As for shoveling snow, or mowing the lawn.. I don't do much of either, but the worst is when the dandylions grow back 15 minutes after you mow the lawn, or when your shoveling the driveway in the midst of a snow storm so you don't have to shovel like 4 feet of snow the next day.. but which is worse shoveling the driveway 16 times, with only a few inches, or shoveling once for 8 hours to remove the full 4 feet.. hmm..
here in tokyo self-bagging is the standard. They have no baggers, and the cashier will only occassionally give you a hand.
They even have bagging tables a little past the registers.
I think you are all high. After being a "bagger" for my first job, I will gladly wait and direct the kiddies who now have my old job. How one can do a decent job with plastic bags has always been a mystery - give me those nice square-cornered paper bags any day.
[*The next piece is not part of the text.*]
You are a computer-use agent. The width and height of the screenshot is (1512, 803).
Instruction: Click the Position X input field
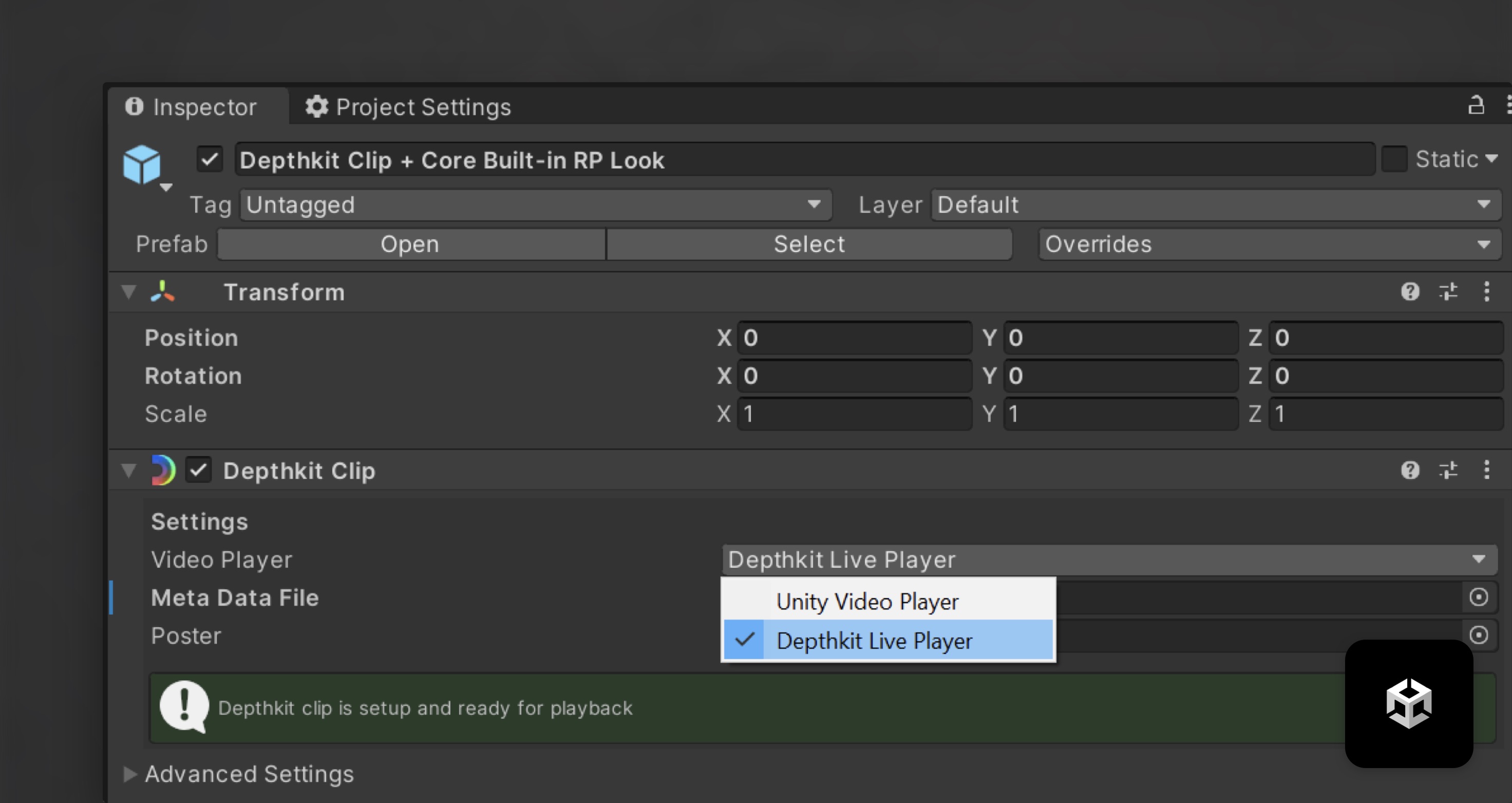coord(854,338)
But shovelling snow - I would have to say it's a tie between stacking a couple cords of wood and shovelling as the worst outdoor jobs ever.
Splitting and stacking firewood is another great way to work, thanks for reminding me nod. When you've got a big stack of wood adn you know, I'm gonna be warm this winter with the beautiful sight and sound of a real fire. It's a satisfying feeling.
Ha! I was so excited to be the only person to describe the absolute joy of splitting and stacking firewood - all the way to James' comment at the absolute end. Ah well.
In no way diminishes the truth: splitting wood alleviates bad karma! Like Manjushri's sword the freshly sharpened axe-head, wedge and hammer, plough through trees, felled, for good purpose. Ahh...
While snow removal/displacement was a natural state of being for me (growing up on the Canadian prairies), I can easily overcome the satisfaction of throwing snow (which is pretty profound, though Yanks are unlikely to never understand,) for the satisfying sensation of holding the bound pubication in one's hands.
Come what might, come what may, there is nothing as fulfilling as holding a book/journal/magazine in your hands and saying (whatever your level of contribution) "I *made* this."
Sometimes, a blog approaches the sensation, but it always falls short. I sometimes miss my blog, but never as much as I miss the smell of freshly delivered journals or monographs ready for distribution.